This is why the comparison to mathematics is so instructive, and so damning. Mathematics is not, as it is commonly taught and commonly understood, a discipline of numbers and equations, but rather the discipline of understanding formal structures, and its defining cultural commitment is to never pretend to understand, which means you cannot get away with a gap in a proof. A group is a group and a ring is a ring, and there is no escape hatch, no edge case where you have to reach below the abstraction to reason about an object you have previously treated without knowledge of its underlying details, and so a mathematician can prove a theorem and forget the proof, because the abstraction holds without their continued attention. We cannot build a system and forget how it works, because software abstractions are never that tight and there is always an edge case, always a failure mode that lives below the contract, which is not a fact about computers but about a culture that has drifted so far from the mathematical spirit that it keeps repeating, as a point of pride, that you do not need math to write code, a claim that is dangerous precisely because what mathematics actually offers is not its content but its pattern of thinking, and that pattern of thinking is exactly what software development needs and does not have.

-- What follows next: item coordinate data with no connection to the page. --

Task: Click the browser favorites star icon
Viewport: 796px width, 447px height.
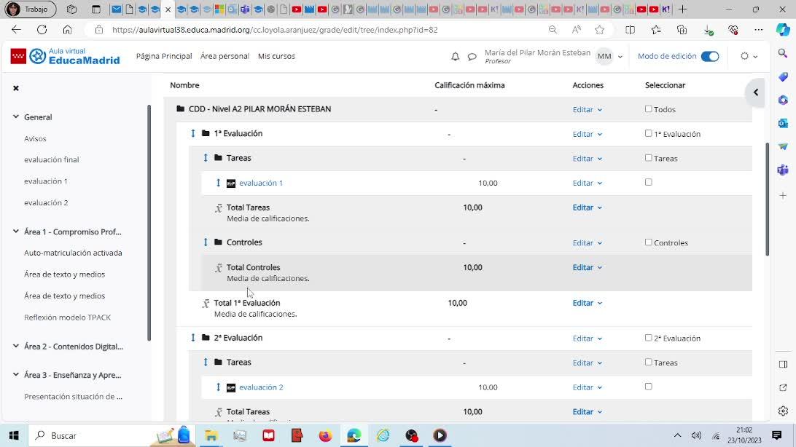Action: (599, 30)
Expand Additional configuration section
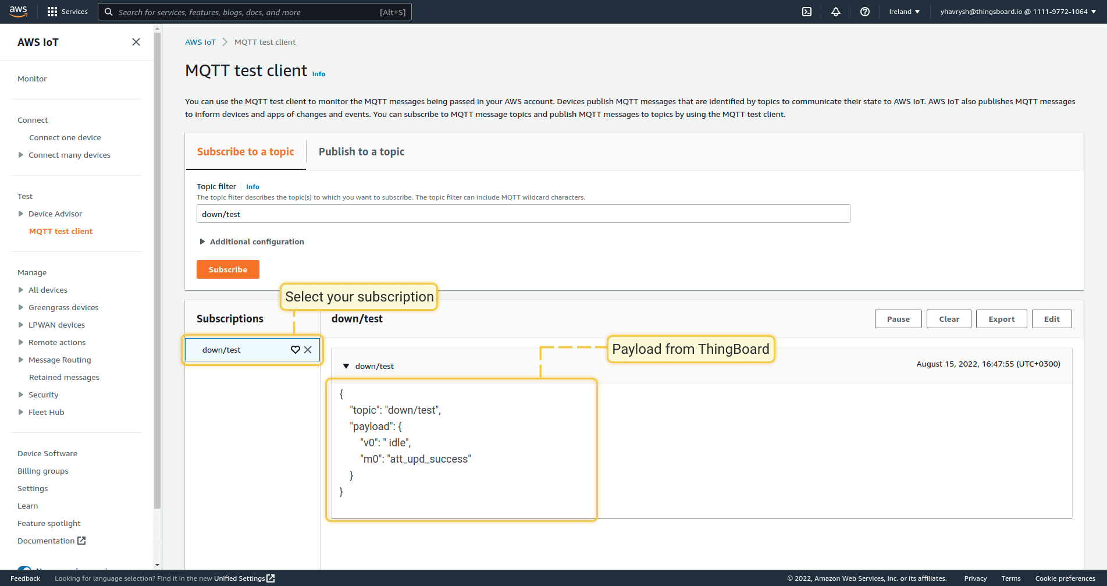1107x586 pixels. coord(202,241)
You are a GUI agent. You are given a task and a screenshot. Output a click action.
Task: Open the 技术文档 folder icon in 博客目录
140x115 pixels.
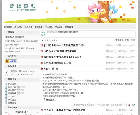click(x=6, y=87)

Why does software lack it? The honest answer is that the culture selects against it. Silicon Valley did not invent this tendency but it perfected it by making the performance of understanding more valuable than understanding itself, since the demo, the pitch, the launch, the sprint review are not occasions for exposition but for persuasion, and for persuasion you do not need rigor but showmanship, so that the discipline demands not a musing philosopher but a quick-witted talk show host, and that is what it produces, generation after generation, until the gap between what is understood and what is claimed to be understood becomes the air that everyone breathes and almost nobody can see.

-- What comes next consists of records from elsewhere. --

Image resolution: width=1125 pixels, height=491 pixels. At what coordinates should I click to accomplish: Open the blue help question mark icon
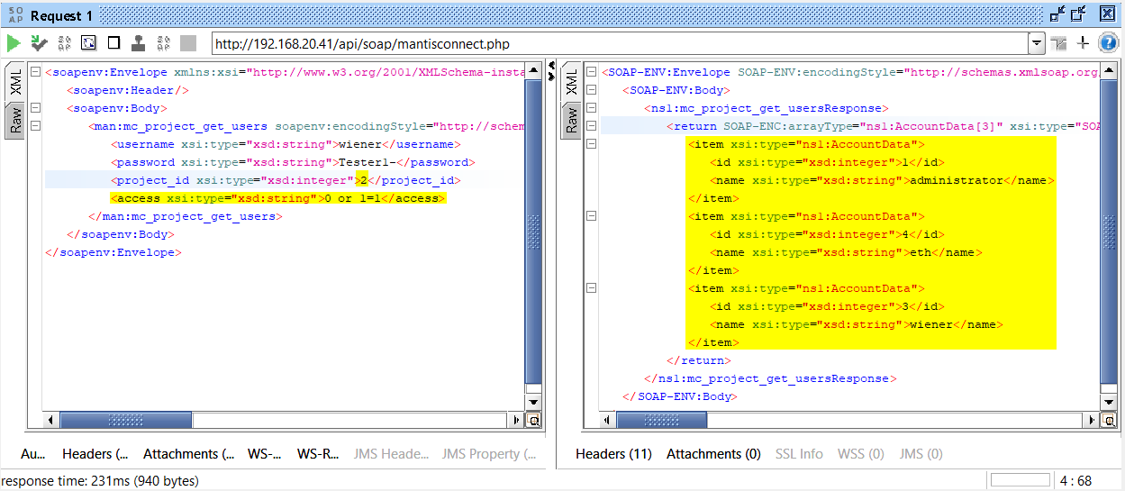click(x=1108, y=43)
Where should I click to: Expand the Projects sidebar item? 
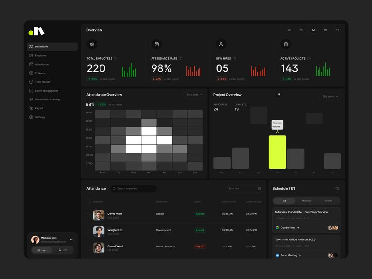click(x=73, y=73)
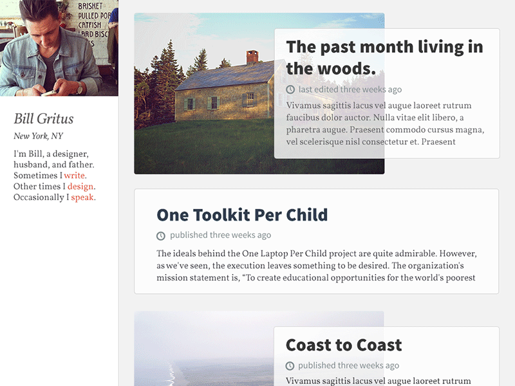
Task: Click the "last edited three weeks ago" timestamp
Action: (x=350, y=90)
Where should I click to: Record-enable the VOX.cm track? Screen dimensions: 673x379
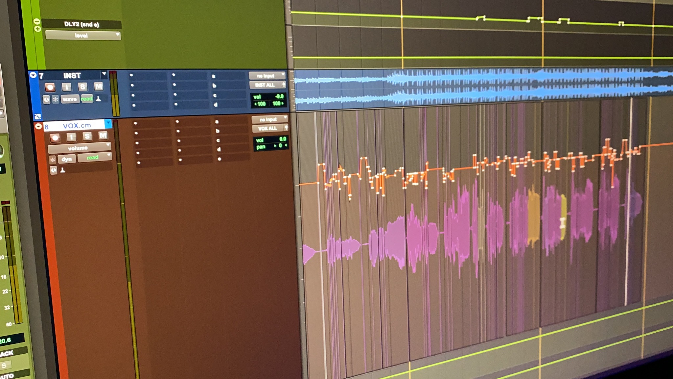[55, 138]
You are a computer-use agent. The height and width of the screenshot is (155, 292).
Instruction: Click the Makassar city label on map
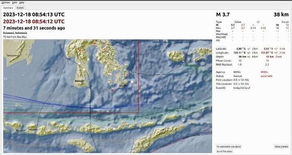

The gap is also institutional. Computer science programs treat mathematics as a service course: discrete math is nominally required but underemphasized and poorly integrated into the rest of the curriculum, and the parts of the field that come closest to the mathematical spirit, formal methods, type theory, program verification, are treated as advanced electives for the theoretically inclined, which in practice means that unless you already think that way, you will never encounter them. Mathematics programs treat programming as a supplemental practical skill, a concession to employability, and never quite ask what it would mean to bring the mathematical habit of mind fully to bear on the act of programming itself. In the end, nobody is institutionally trained to think about software the way you would need to think about it to resist the pathology. What is needed, and does not exist, is a software curriculum taught from within the mathematical tradition, as a liberal arts degree concerned not with the production of software but with understanding.

So what would it look like to take the other path? The primary deliverable of a pull request would be increased clarity and collective understanding of the problem domain, not the accumulation of functioning code, and reading such pull requests should help the reader understand the problem better, so it should be a pleasure and not a chore. And code review should be the verification of intellectual coherence and integrity, not a judgment of behavioral correctness and apparent plausibility.

How do you irrigate a field with a cup of water? You do not pour what little you have in the cup, because the solution is never in the cup. What you need is a river, one that never stops flowing, and if you hold your cup in it, it fills to the brim so that you cannot carry it without spilling to the ground, and it is the river that irrigates the field, not the cup. The cup never mattered.